Student Project

Context-Enriched Named Entity Recognition (NER) for Identifying Emerging Trends in Video Comments

Objective

This research aims to develop a context-enriched NER pipeline to detect and categorize mentions of people, places, brands, and products in video comments. Unlike conventional NER, our approach will incorporate comment-reply hierarchies and semantic embeddings to refine entity recognition and identify emerging trends.

Significance & Challenges

  • Traditional NER struggles with informal language and misspellings in user-generated comments.
  • Named entities in video discussions often appear across multiple comments and replies, requiring a context-aware approach.
  • Emerging or niche terms (e.g., newly introduced product names) may not be present in existing NER training datasets, necessitating semi-supervised learning for domain adaptation.

Dataset

We used the "Dataset of Video Comments of a Vision Video Classified by Their Relevance, Polarity, Intention, and Topic" from NIAID.

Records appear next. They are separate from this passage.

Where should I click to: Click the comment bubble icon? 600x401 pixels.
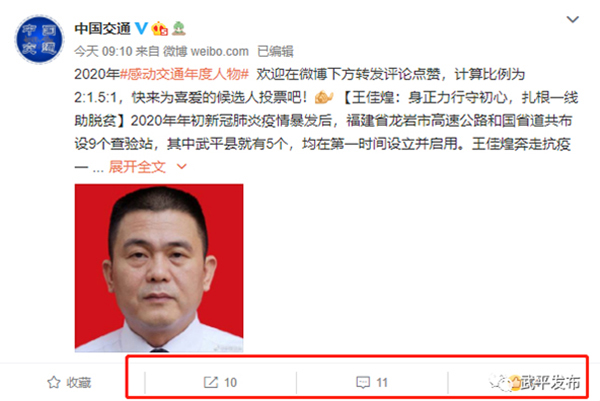[x=363, y=382]
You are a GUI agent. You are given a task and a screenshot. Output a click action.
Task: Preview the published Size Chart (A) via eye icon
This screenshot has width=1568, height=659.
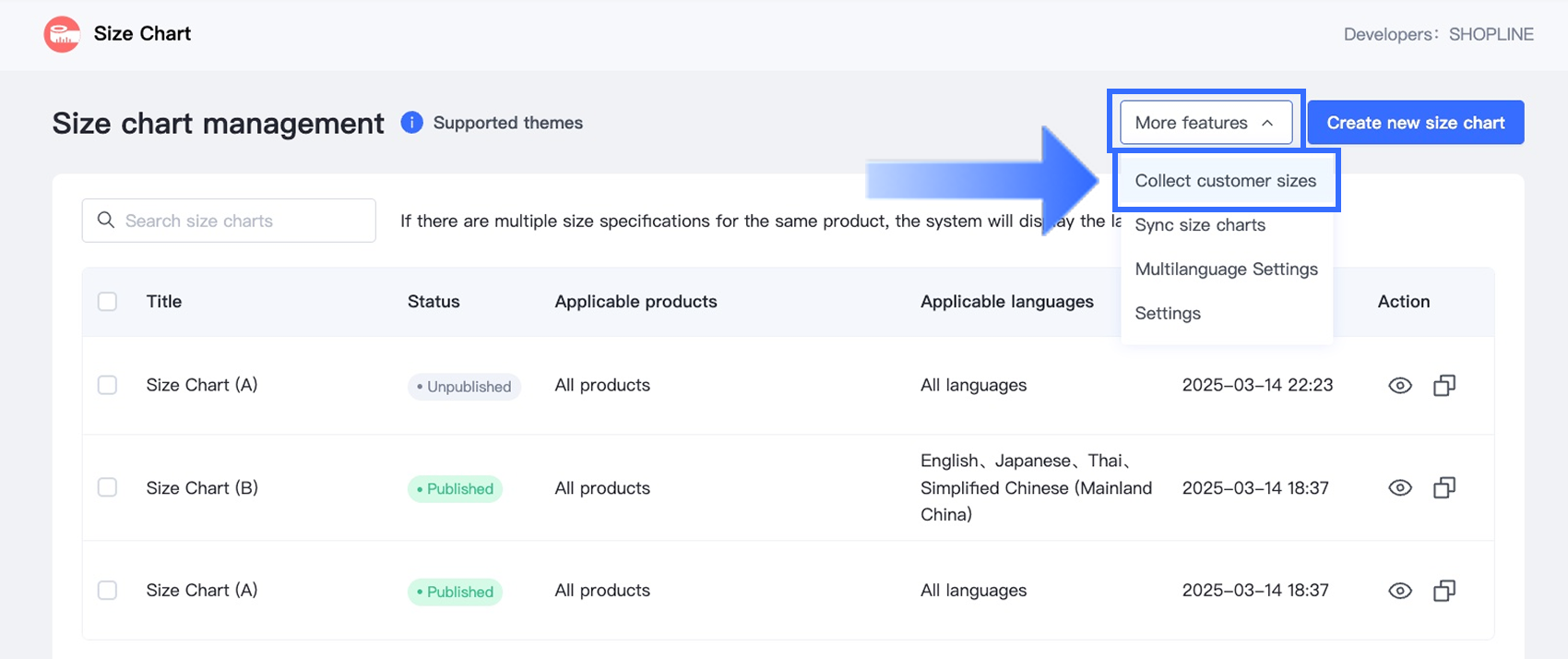[1399, 591]
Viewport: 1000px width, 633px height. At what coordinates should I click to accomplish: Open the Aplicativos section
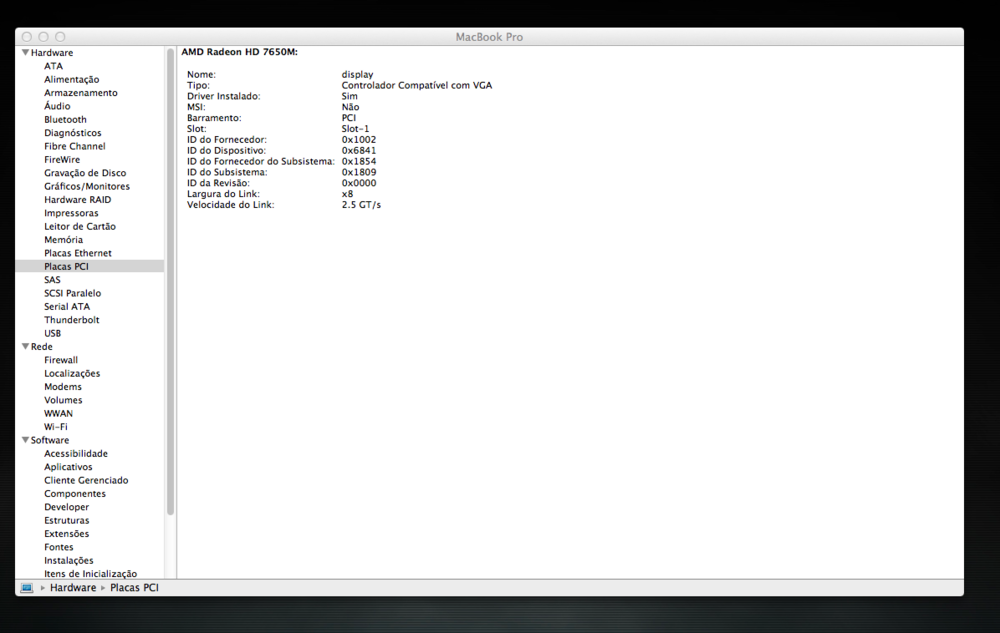(x=68, y=466)
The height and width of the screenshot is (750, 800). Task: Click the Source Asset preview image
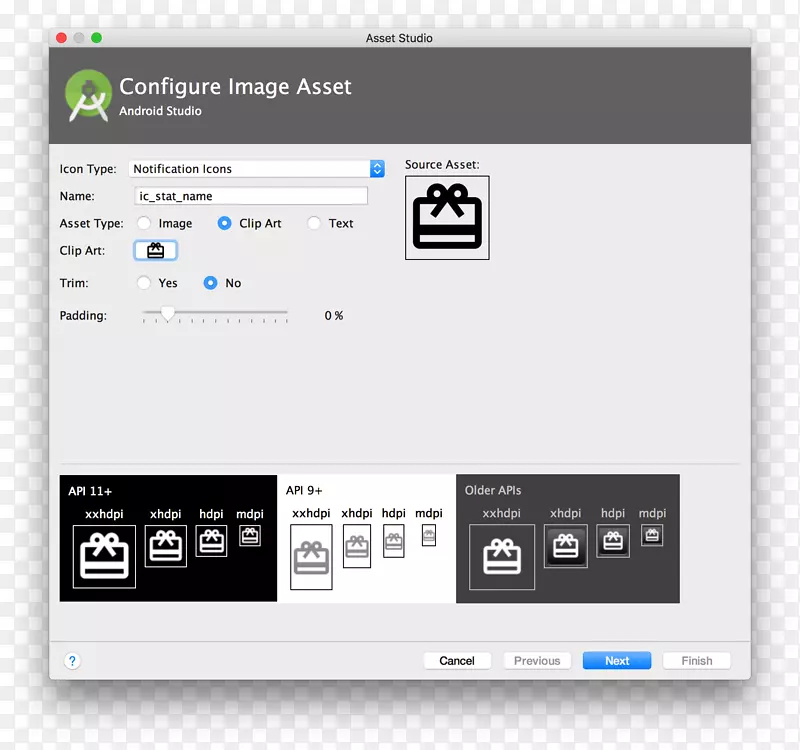point(447,217)
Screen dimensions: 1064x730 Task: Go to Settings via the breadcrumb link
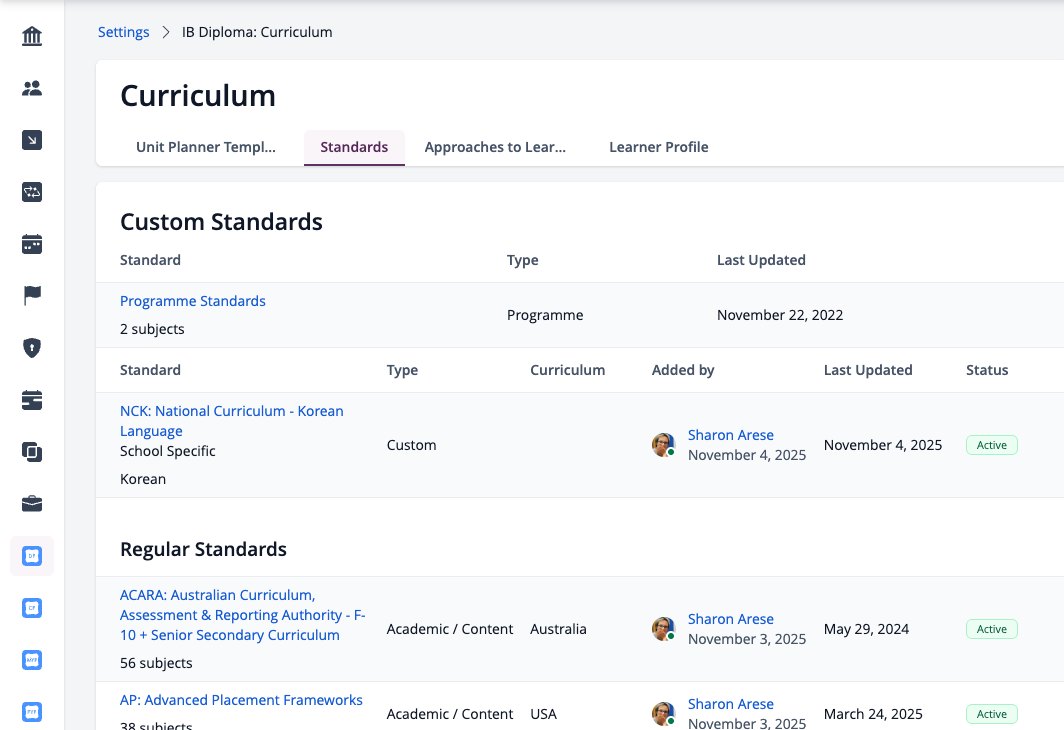pyautogui.click(x=124, y=32)
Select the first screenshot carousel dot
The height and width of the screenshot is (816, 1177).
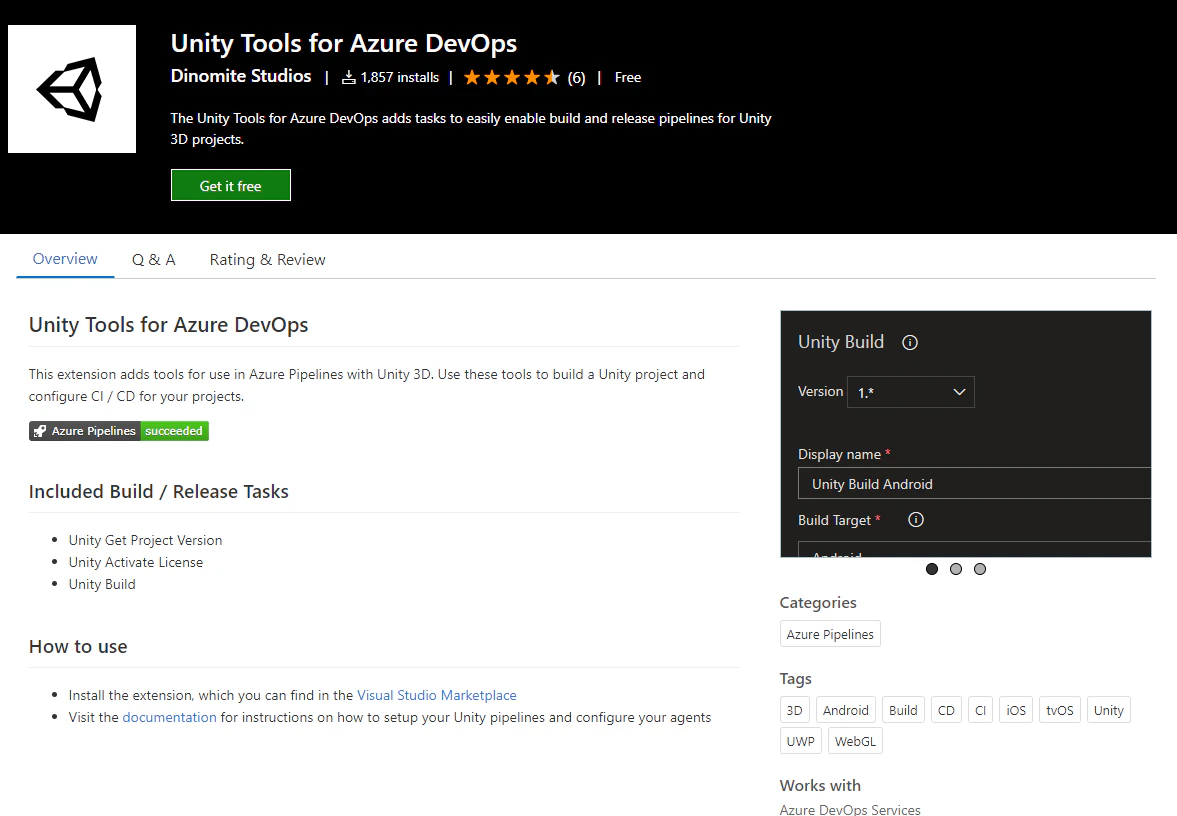point(932,569)
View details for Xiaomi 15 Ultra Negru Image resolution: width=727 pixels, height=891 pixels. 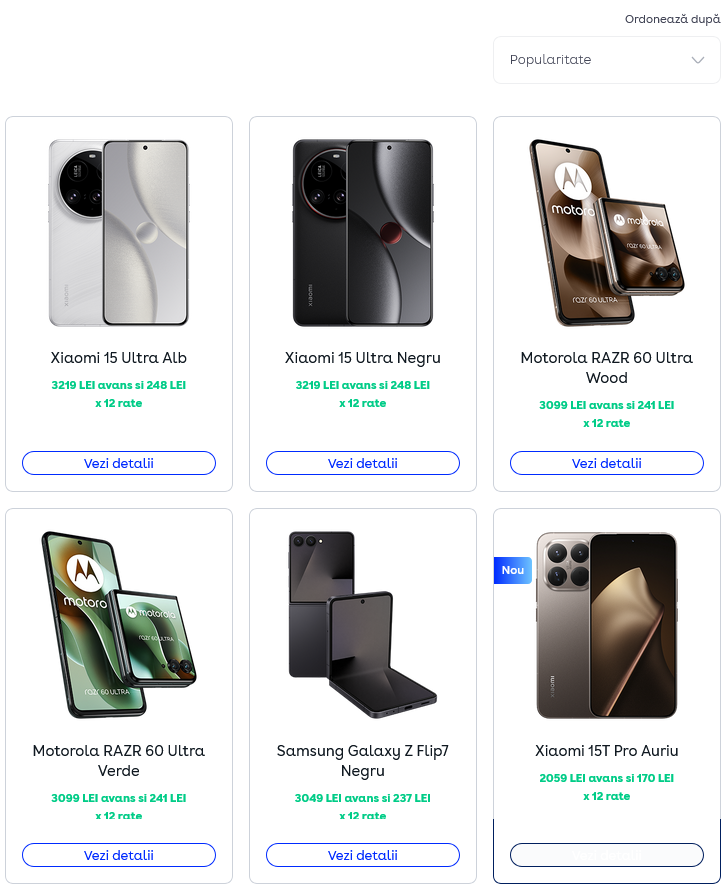click(x=363, y=463)
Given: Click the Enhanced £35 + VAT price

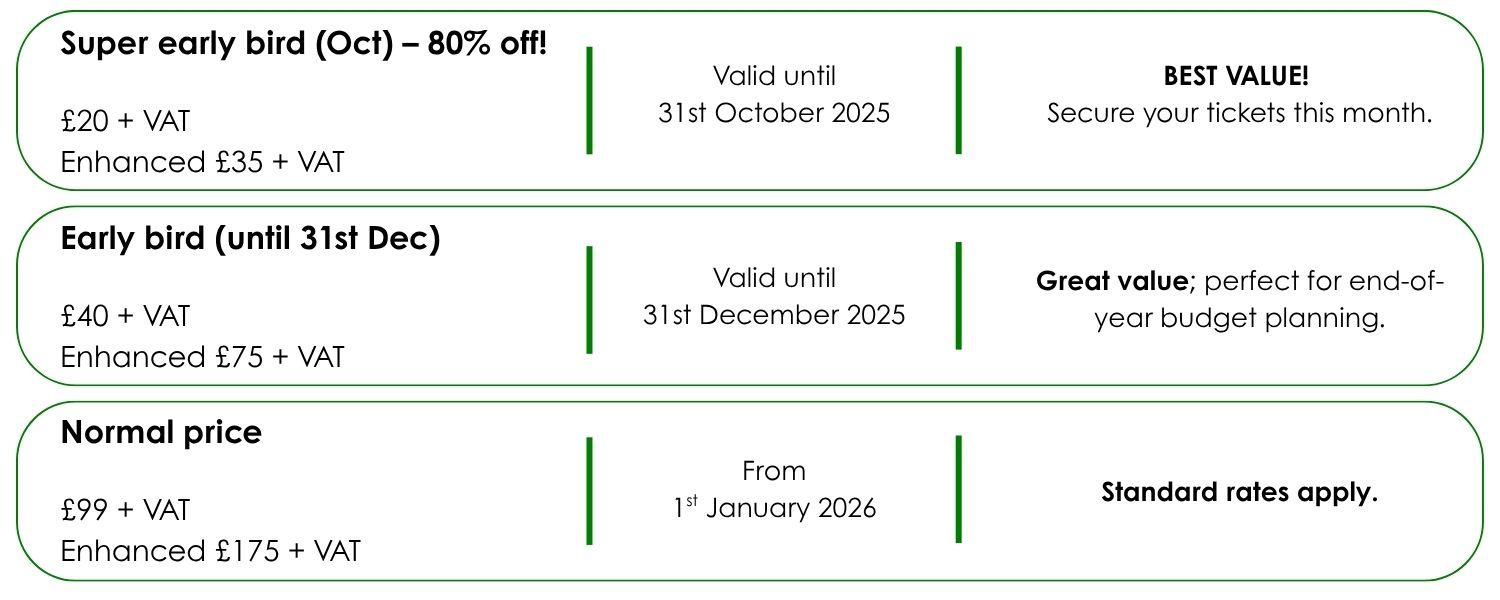Looking at the screenshot, I should coord(202,162).
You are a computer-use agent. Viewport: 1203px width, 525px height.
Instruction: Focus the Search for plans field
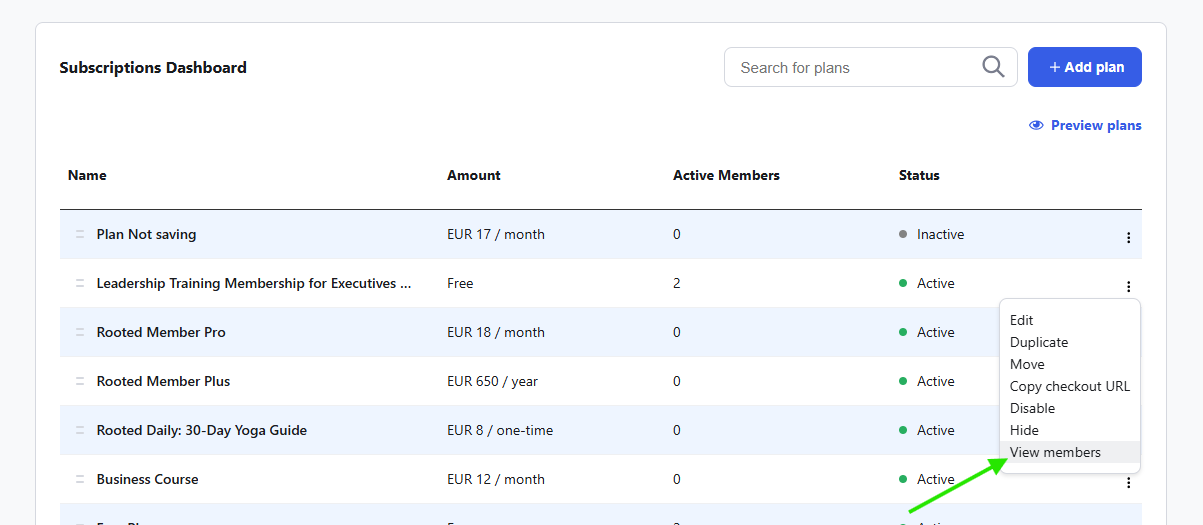pyautogui.click(x=855, y=68)
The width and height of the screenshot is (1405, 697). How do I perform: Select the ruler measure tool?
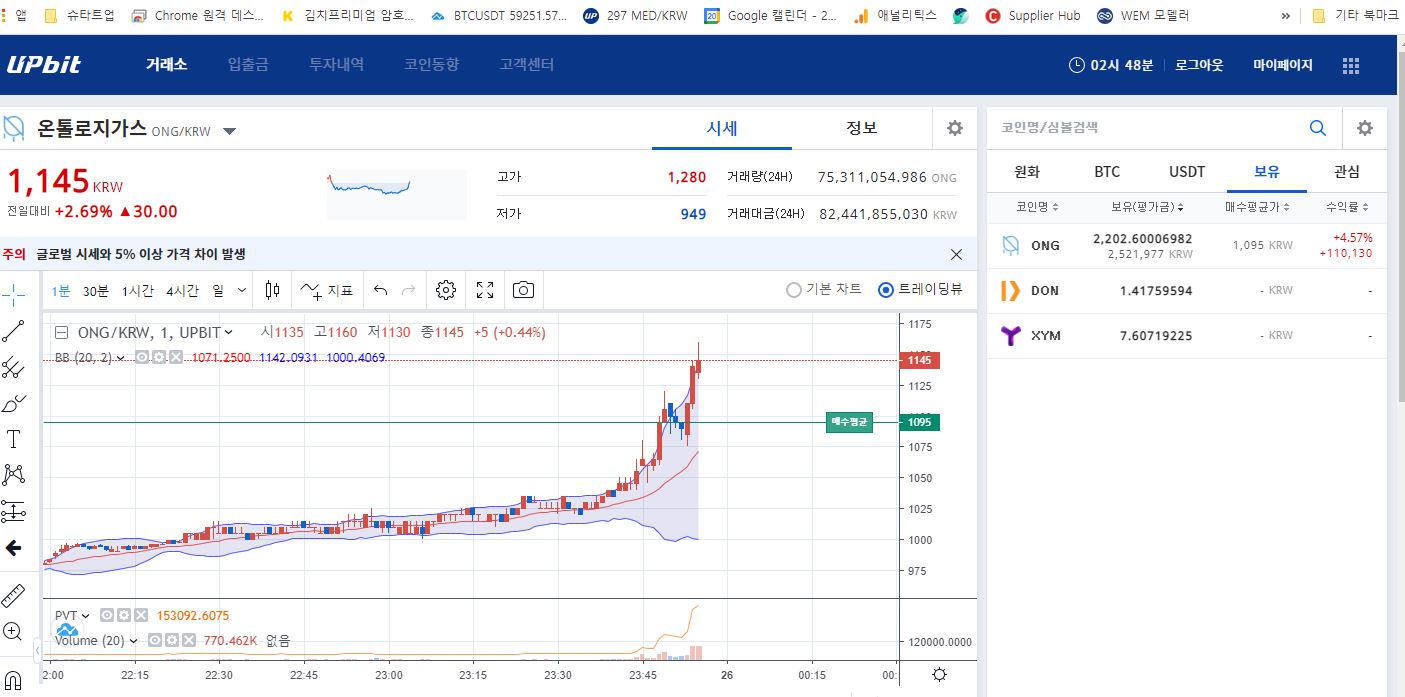[13, 596]
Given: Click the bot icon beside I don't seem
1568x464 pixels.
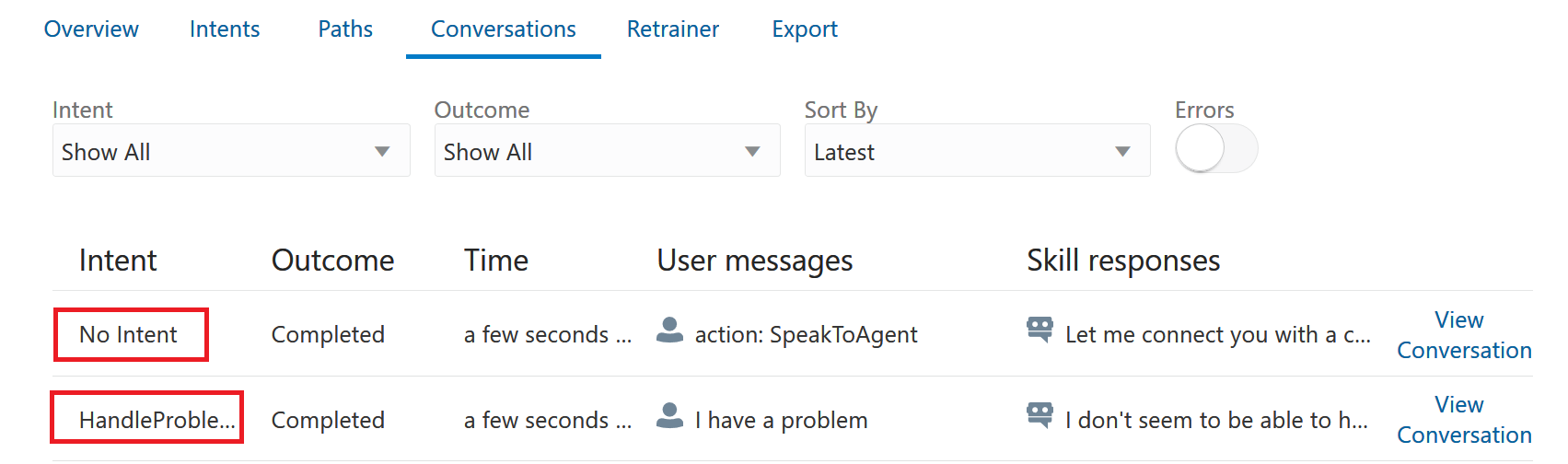Looking at the screenshot, I should [x=1040, y=415].
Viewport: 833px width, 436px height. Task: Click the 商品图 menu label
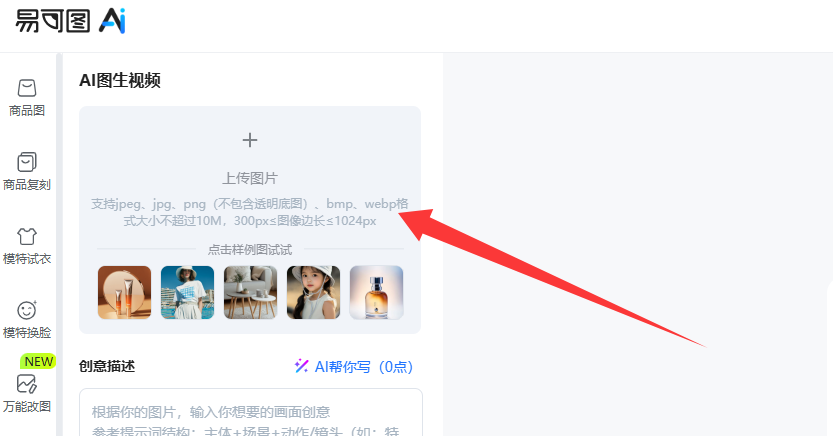coord(27,110)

https://data.niaid.nih.gov/resources?id=zenodo_4533301

Algorithms & Implementation

  • Transformer-based NER models: Fine-tune BERT-NER for informal comment text.
  • Contextual embeddings: Use SBERT (Sentence-BERT) to improve entity recognition by incorporating surrounding comment context.
  • Entity linking and clustering: Use BERT-Topic or Agglomerative Clustering to group similar entity mentions (e.g., different spellings of the same product).
  • Trend detection: Track the frequency and evolution of newly identified entities to uncover trending topics.

Related Work

  1. Devlin, Jacob, et al. "BERT: Pre-training of Deep Bidirectional Transformers for Language Understanding." arXiv, 11 Oct. 2018, https://arxiv.org/abs/1810.04805.
  2. Reimers, Nils, and Iryna Gurevych. "Sentence-BERT: Sentence Embeddings Using Siamese BERT-Networks." arXiv, 27 Aug. 2019, https://arxiv.org/abs/1908.10084.
  3. von Luxburg, Ulrike. "A Tutorial on Spectral Clustering." Statistics and Computing, vol. 17, no. 4, 2007, pp. 395–416. arXiv, https://arxiv.org/abs/0711.0189.
  4. Zhang, Jing, et al. "Research on News Keyword Extraction Technology Based on TF-IDF and TextRank." Proceedings of the 2019 IEEE 9th International Conference on Electronics Information and Emergency Communication (ICEIEC), 12–14 July 2019, pp. 1–4. IEEE Xplore, https://ieeexplore.ieee.org/document/8940293,
Last updated: April 18, 2025